AIM OF THE EXERCISE: Give back each line below verbatim.

[Saved data entries]
----------
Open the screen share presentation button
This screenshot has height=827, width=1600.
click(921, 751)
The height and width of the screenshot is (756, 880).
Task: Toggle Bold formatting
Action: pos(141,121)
----------
SOLUTION BELOW:
Open the screen share presentation button
This screenshot has height=827, width=1600.
click(921, 751)
The height and width of the screenshot is (756, 880).
Task: Toggle Bold formatting
Action: pos(141,121)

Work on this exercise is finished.